(Task inputs)

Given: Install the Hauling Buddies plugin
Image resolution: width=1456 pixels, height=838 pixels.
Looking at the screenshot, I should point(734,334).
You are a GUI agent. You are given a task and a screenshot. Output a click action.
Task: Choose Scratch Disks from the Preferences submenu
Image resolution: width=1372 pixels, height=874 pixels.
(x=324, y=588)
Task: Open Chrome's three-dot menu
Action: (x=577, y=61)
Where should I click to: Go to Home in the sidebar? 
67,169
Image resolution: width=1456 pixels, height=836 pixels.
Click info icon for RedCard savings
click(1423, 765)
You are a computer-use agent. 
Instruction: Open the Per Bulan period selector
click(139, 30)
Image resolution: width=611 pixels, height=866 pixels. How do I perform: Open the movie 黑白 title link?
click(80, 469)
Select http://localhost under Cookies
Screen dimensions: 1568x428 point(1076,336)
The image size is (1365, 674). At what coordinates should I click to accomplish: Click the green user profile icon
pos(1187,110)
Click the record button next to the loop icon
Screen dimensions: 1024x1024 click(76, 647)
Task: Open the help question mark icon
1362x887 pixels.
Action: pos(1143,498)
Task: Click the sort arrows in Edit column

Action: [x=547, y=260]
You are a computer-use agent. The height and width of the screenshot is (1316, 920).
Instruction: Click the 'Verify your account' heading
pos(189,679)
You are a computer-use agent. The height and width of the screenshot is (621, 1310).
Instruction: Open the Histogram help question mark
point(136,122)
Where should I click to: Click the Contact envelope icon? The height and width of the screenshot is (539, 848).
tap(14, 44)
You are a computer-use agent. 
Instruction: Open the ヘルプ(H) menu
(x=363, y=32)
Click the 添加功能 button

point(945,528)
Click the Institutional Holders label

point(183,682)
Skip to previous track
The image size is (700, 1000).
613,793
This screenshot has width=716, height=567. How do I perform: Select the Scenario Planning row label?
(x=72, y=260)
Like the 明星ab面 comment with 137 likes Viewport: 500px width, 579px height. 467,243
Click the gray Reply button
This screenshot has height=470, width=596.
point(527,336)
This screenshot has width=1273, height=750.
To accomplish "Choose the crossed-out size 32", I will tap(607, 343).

(End Task inputs)

#### Problem requirements:
The response must consist solely of the lines from the first line of the entries through the line containing "You are a GUI", repeated exactly.

#### Response to this task:
Given: Install the Hauling Buddies plugin
Image resolution: width=1456 pixels, height=838 pixels.
Looking at the screenshot, I should point(734,334).
You are a GUI agent. You are given a task and a screenshot. Output a click action.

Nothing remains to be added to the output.